When you're in a small place, finding a good counselor can be hard, and then there's the fear of the stigma -- being 12 is hard enough without being The Kid Who Sees A Therapist. I agree, though, that driving to the next town (if that's an option) could definitely be worth it. Where I live, Ala-teen meetings are few and far between, so we've gone the counselor route, and that has worked well for us.

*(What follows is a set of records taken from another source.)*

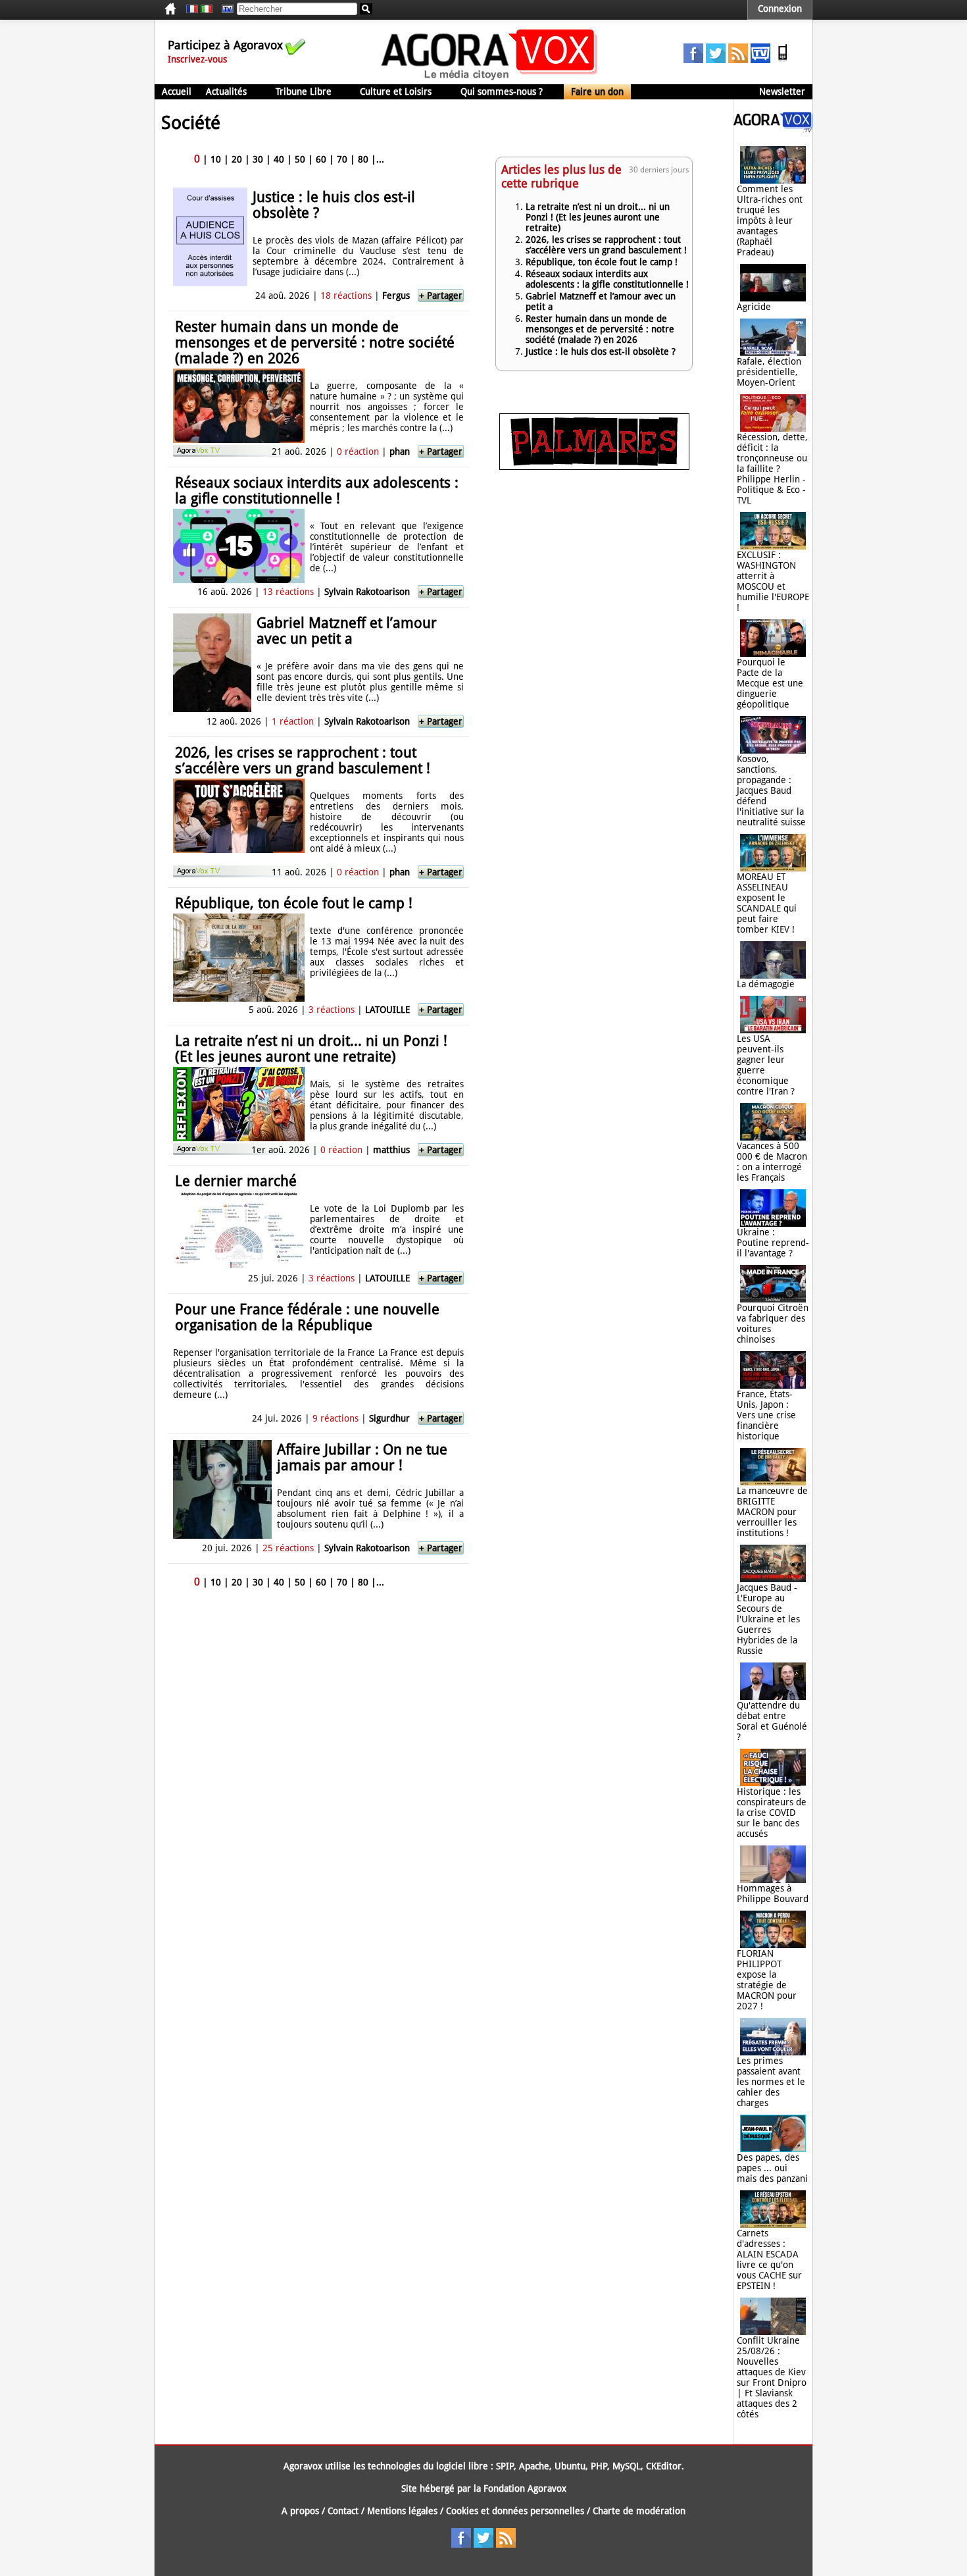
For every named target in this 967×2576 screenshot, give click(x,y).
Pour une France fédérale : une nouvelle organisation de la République (307, 1317)
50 (300, 159)
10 (216, 159)
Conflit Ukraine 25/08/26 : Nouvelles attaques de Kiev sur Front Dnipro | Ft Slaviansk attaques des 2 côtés (771, 2377)
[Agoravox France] (192, 9)
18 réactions (346, 295)
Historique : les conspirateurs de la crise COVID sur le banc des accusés (771, 1812)
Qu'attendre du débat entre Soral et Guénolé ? (772, 1721)
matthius (391, 1150)
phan (399, 451)
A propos (300, 2511)
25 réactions (288, 1548)
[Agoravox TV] (224, 9)
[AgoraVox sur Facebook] (693, 60)
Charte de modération (639, 2511)
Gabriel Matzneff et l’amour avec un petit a (347, 631)
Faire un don (597, 91)
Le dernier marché (236, 1181)
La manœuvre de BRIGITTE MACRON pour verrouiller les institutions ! (772, 1511)
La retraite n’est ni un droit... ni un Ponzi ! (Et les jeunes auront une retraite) (311, 1049)
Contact (343, 2511)
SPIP (505, 2466)
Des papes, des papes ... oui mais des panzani (772, 2168)
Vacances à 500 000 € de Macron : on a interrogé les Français (772, 1162)
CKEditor (664, 2466)
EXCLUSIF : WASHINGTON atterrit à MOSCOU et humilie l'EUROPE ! (773, 581)
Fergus (396, 295)
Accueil (176, 91)
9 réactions (335, 1418)
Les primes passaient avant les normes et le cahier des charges (771, 2081)
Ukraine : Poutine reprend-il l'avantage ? (773, 1242)
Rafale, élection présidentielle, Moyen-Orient (769, 372)
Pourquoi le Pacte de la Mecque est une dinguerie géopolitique (770, 683)
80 (363, 159)
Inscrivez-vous (197, 59)
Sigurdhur (389, 1418)
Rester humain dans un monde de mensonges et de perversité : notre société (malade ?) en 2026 (315, 343)
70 (342, 159)
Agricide (754, 306)
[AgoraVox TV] (760, 60)
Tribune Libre (304, 91)
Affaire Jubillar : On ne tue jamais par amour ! (362, 1457)
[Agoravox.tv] (772, 129)
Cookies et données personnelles (515, 2511)
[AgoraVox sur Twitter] (716, 60)
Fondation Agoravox (525, 2488)
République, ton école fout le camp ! (293, 903)
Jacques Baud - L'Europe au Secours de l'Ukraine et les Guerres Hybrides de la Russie (768, 1619)
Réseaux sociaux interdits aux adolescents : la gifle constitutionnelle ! (317, 491)
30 (258, 159)
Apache (534, 2466)
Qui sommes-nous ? (501, 91)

I also let my kids vent. I don't ever speak badly about their father, ever -- but when they say things like "Dad is lazy, when we're at his house, he just sits in front of the ballgame with a beer" or "I hate Dad, he's such a loser"-- I let them. I don't correct them, I don't explain the behavior, I let them talk about what they see. I ask, "so what do you do then?" or "how does it make you feel when he does that?" and sometimes they have an answer, sometimes they don't.

I think for your sanity (it sounds like you're a primary caretaker for this boy right now?), I would recommend finding some good reading material that talks about what living with an alcoholic parent does to kids. Maybe hang out in the ACOA section of this forum, too, and see what you can learn there. I can't pull a title out of my brain right now, but I'm sure others will come along with ideas.

This boy is lucky to have you -- because living with an alcoholic messes with your mind, and the fact that you realize this and are reaching out to find ways to help him is awesome.

Edit to add this: Calling AA's helpline is a great idea because they may also be able to recommend a counselor that's not too stinkin' far away...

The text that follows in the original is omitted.